Ciudad De México, 30 de mayo de 2026.- Teodoro González de León, quien nació en esta capital el 29 de mayo de 1926 y falleció el 16 de septiembre de 2016, es recordado en el centenario de su nacimiento por haber transformado el paisaje urbano de México durante la segunda mitad del siglo XX.
Su legado permanece presente en los recorridos cotidianos de miles de personas que visitan museos, asisten a conciertos, estudian música y transitan espacios públicos, reflejando su visión de la arquitectura como una experiencia capaz de articular arte, ciudad, memoria y vida pública.
González de León se formó en la Escuela Nacional de Arquitectura de la UNAM entre 1942 y 1947. Posteriormente, obtuvo una beca del gobierno francés que le permitió integrarse al taller de Le Corbusier, donde participó en proyectos como la Unidad Habitacional de Marsella.
A su regreso a México, inició una etapa vinculada con el urbanismo y la vivienda popular, perfilando una preocupación constante por la función social de la arquitectura que lo consolidó como uno de los arquitectos más influyentes del país. Su lenguaje arquitectónico se caracteriza por la monumentalidad, el concreto aparente, la luz y la relación entre edificio y ciudad.

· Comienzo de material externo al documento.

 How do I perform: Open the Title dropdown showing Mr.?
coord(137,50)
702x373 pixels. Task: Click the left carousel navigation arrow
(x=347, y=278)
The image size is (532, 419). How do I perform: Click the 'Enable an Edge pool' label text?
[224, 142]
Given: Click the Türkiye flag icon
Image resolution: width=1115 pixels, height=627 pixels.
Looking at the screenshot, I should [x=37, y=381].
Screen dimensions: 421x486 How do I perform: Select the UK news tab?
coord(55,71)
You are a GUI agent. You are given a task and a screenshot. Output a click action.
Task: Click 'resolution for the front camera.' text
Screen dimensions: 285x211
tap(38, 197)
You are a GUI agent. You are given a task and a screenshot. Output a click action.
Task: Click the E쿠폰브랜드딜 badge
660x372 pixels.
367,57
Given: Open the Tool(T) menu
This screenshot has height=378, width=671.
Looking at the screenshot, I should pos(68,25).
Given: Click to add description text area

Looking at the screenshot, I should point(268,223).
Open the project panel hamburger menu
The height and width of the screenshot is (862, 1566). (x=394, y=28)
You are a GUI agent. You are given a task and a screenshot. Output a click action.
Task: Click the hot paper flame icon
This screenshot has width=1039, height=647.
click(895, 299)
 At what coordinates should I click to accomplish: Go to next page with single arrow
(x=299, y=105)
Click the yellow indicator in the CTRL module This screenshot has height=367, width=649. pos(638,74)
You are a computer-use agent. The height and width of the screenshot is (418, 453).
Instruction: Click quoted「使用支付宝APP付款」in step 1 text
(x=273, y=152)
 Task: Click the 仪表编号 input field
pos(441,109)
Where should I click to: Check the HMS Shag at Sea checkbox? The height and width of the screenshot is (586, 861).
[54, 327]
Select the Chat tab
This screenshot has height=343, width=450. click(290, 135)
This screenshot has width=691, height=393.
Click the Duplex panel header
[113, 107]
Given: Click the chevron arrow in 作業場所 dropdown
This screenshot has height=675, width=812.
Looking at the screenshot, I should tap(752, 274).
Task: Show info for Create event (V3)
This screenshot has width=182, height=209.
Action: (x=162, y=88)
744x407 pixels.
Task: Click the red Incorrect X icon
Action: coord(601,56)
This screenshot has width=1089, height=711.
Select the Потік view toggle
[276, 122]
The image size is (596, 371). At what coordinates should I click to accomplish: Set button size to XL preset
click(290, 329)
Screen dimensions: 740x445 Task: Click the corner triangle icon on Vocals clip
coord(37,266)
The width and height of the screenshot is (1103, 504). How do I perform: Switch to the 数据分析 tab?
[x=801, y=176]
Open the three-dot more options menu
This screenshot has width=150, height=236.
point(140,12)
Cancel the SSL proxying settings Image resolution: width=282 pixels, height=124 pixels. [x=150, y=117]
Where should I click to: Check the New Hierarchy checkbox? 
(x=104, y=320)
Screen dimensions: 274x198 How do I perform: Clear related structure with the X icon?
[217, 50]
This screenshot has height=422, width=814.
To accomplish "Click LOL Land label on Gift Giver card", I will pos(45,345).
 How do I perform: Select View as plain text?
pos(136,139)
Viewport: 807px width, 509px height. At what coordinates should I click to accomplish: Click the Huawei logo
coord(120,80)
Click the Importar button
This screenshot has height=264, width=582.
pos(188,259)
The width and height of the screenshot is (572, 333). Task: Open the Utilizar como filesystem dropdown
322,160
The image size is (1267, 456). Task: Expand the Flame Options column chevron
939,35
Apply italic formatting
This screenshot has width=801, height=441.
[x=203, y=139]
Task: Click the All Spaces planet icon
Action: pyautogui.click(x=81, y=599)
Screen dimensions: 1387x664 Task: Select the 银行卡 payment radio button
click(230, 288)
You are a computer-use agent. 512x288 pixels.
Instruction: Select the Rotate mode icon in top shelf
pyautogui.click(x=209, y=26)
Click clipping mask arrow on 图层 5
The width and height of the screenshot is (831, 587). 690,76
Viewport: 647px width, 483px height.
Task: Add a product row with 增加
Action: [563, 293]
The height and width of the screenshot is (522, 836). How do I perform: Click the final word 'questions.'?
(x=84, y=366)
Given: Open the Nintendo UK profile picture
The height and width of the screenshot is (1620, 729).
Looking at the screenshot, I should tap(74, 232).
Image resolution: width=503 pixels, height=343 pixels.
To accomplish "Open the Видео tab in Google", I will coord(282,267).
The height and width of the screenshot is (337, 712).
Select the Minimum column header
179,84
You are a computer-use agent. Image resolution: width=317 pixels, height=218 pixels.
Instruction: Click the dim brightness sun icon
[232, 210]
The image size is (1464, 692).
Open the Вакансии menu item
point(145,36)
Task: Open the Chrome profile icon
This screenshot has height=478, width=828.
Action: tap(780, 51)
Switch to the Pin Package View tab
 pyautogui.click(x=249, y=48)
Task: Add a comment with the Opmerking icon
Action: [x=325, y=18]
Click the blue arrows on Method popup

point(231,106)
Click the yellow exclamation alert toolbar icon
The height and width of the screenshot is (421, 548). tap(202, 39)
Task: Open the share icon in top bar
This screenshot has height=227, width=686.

Entre sus obras destacan la Escuela Superior de Música del Centro Nacional de las Artes (Cenart), el Auditorio Nacional y el Museo Tamayo, este último diseñado junto con Abraham Zabludovsky en el Bosque de Chapultepec. El proyecto del Museo Tamayo inició en 1972 y fue inaugurado el 19 de mayo de 1981.
Por este recinto, González de León y Zabludovsky recibieron en 1982 el Premio Nacional de Ciencias y Artes en el rubro de Bellas Artes.